Una de las peores tragedias aéreas recientes enluta a Colombia. Un avión militar tipo C-130 Hércules se precipitó a tierra en el sur del país, dejando un saldo devastador de al menos 66 personas fallecidas y 57 heridas. El siniestro ocurrió en zona rural de Puerto Leguízamo, Putumayo, cuando la aeronave cubría la ruta hacia Puerto Asís. Según los primeros reportes, el avión no logró alcanzar la altura necesaria tras el despegue y cayó a pocos kilómetros del aeropuerto, desencadenando una escena de destrucción, fuego y explosiones.
Entre los fallecidos se encuentran:
- 6 integrantes de la Fuerza Aeroespacial Colombiana
- 58 del Ejército Nacional de Colombia
- 2 de la Policía Nacional de Colombia
La magnitud del impacto humano convierte este hecho en un duro golpe para las fuerzas del Estado. Los 57 sobrevivientes fueron trasladados de urgencia a centros médicos, principalmente en Bogotá y Florencia, donde permanecen bajo atención especializada.

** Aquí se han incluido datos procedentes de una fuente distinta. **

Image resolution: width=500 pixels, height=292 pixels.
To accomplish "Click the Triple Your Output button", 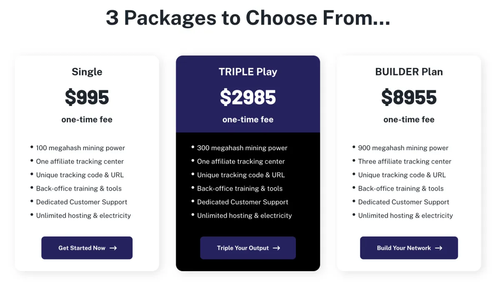I will click(248, 248).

El comandante de bomberos, Eduardo Sanjuán Callejas, describió los momentos iniciales como caóticos: “La aeronave estaba envuelta en llamas y había explosiones, al parecer de material bélico. Era muy complejo acercarse”.

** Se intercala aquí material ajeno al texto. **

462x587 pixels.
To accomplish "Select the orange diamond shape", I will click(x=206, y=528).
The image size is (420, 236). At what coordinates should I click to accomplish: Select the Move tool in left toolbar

Las primeras unidades llegaron minutos después del aviso, encontrando a civiles y policías intentando rescatar sobrevivientes entre los restos. El alcalde Luis Emilio Bustos Morales advirtió sobre limitaciones críticas del aeropuerto: “La pista tiene muchas deficiencias. Creemos que es muy corta para este tipo de operaciones”.
La Armada de Colombia expresó su solidaridad con las víctimas y sus familias, calificando el hecho como una tragedia que “enluta a las Fuerzas Militares”. Colombia enfrenta hoy una jornada de dolor, mientras avanzan las investigaciones para esclarecer qué provocó la caída de la aeronave y determinar responsabilidades en este accidente que ha dejado una profunda herida en el país.